##### Source data #####

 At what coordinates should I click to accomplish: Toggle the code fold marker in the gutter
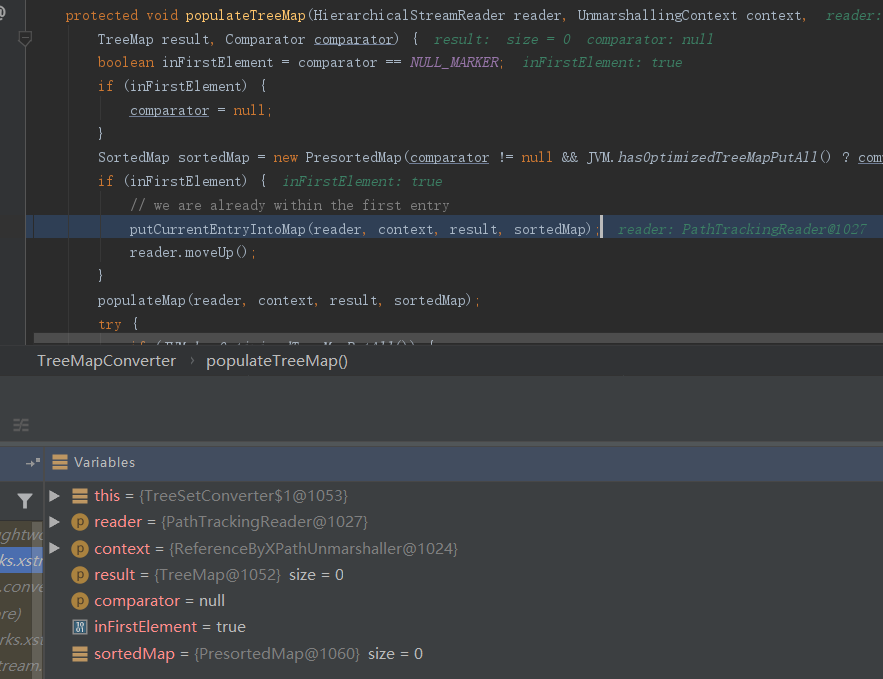[25, 38]
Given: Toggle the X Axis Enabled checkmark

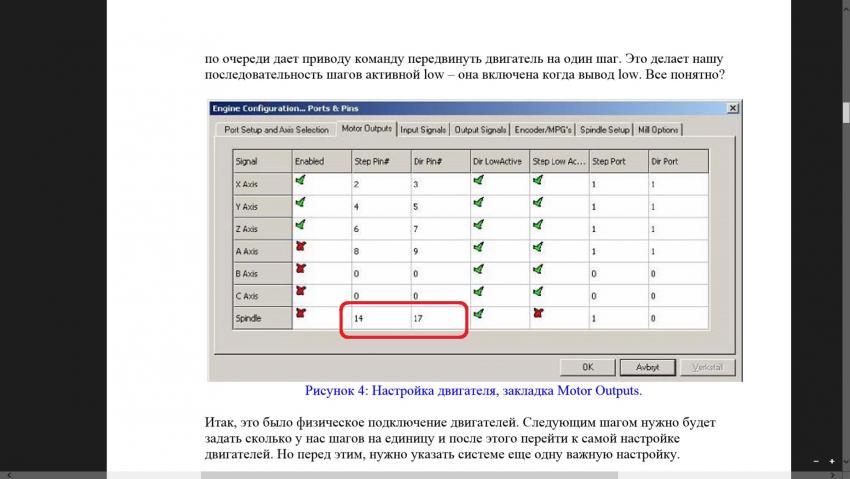Looking at the screenshot, I should 300,181.
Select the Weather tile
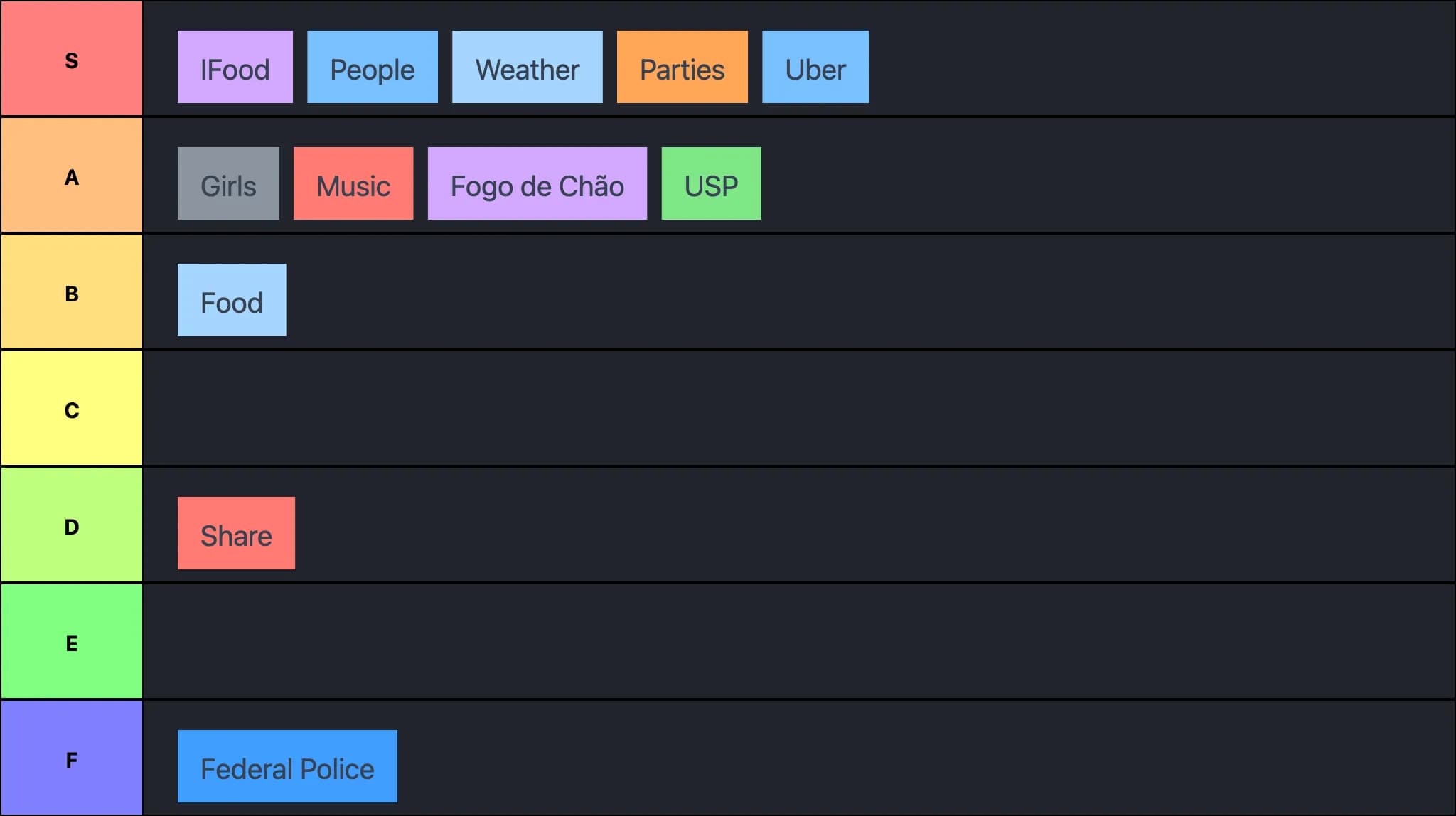Screen dimensions: 1456x816 pyautogui.click(x=528, y=67)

#####

_Problem to work on:_ I'd like the material duplicated exactly, without its pictures.

_Your response:_
 At what coordinates should I click to accomplish: Toggle the code fold marker in the gutter
[25, 38]
Given: Toggle the X Axis Enabled checkmark

Looking at the screenshot, I should 300,181.
Select the Weather tile
Screen dimensions: 1456x816 pyautogui.click(x=528, y=67)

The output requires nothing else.